I have to at least give credit for the creativity of the story idea in the seventeen minute Chilean short film La perra.

A middle-aged couple hires a maid. (There’s an implication that what we’re seeing has been played out many times.) While she cleans, they go to their bedroom and have passionate sex murmuring about how vulnerable they are to her robbing them, and what sneaky untrustworthy crooks people of her class are (“la perra!” [“the bitch!”] they spit out every few seconds).

Each time she comes, they repeat their fantasy. They check the house carefully after she leaves to see if anything is missing. On some occasions they plant money to see if she’ll steal it.

Always she just does her job, seemingly oblivious to their game. They are disappointed she’s not cooperating by being a thief, but in their lovemaking they convince each other that that just shows that she’s patient and conniving, that she’s waiting to make her move when she can go for the big score.

Eventually they lose patience and dismiss her, no doubt to try with another new maid.

As I say, the idea itself is offbeat enough that it’s kind of clever that someone came up with it in the first place. And the execution is fine. It doesn’t come across nearly as amateurish or low budget or student filmish as these shorts sometimes do.

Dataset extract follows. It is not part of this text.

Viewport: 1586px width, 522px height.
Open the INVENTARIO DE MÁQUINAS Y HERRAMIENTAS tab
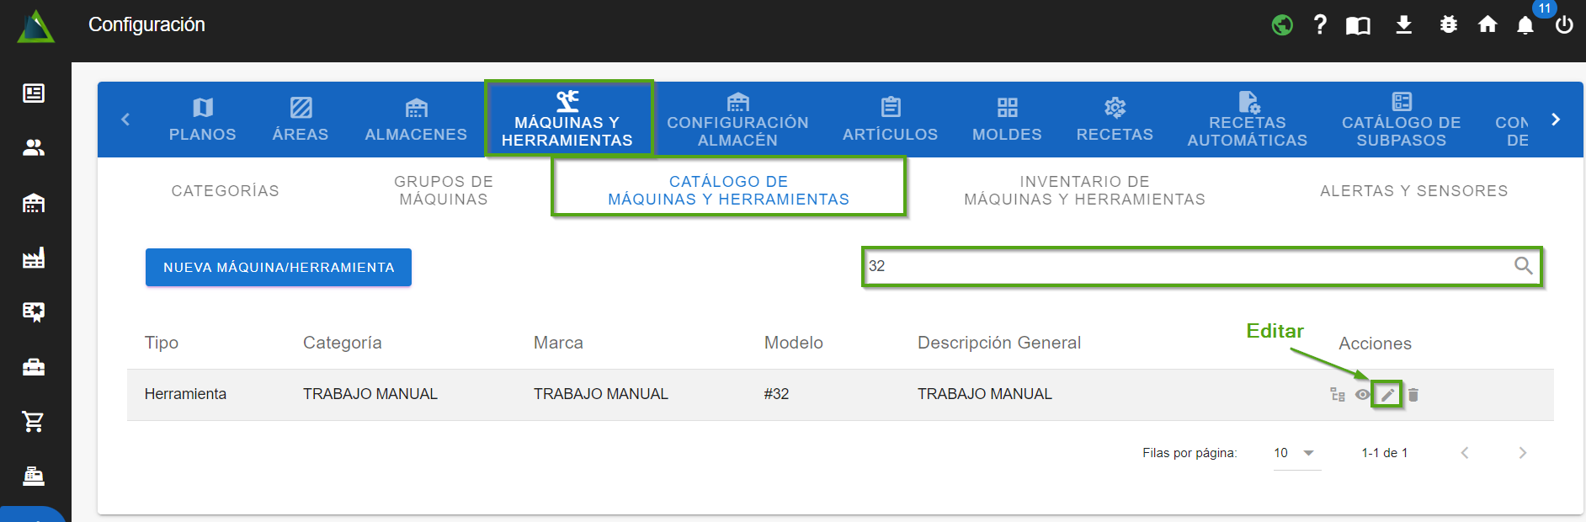1084,190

Then again, there’s really not much to it. It’s cute and it’s a little funny, but I don’t know that there’s anything deeper or more interesting or thought-provoking going on.

Other than—and admittedly this is a reach—maybe it’s a commentary on how conservatives don’t just propagandize and spread their ideology for motives of self-interest, but at some level (La perra suggests sexual) get a strange sort of pleasure out of denouncing their economic and social inferiors, whining about them, expecting the worst from them. Think Ayn Rand cultists, for instance.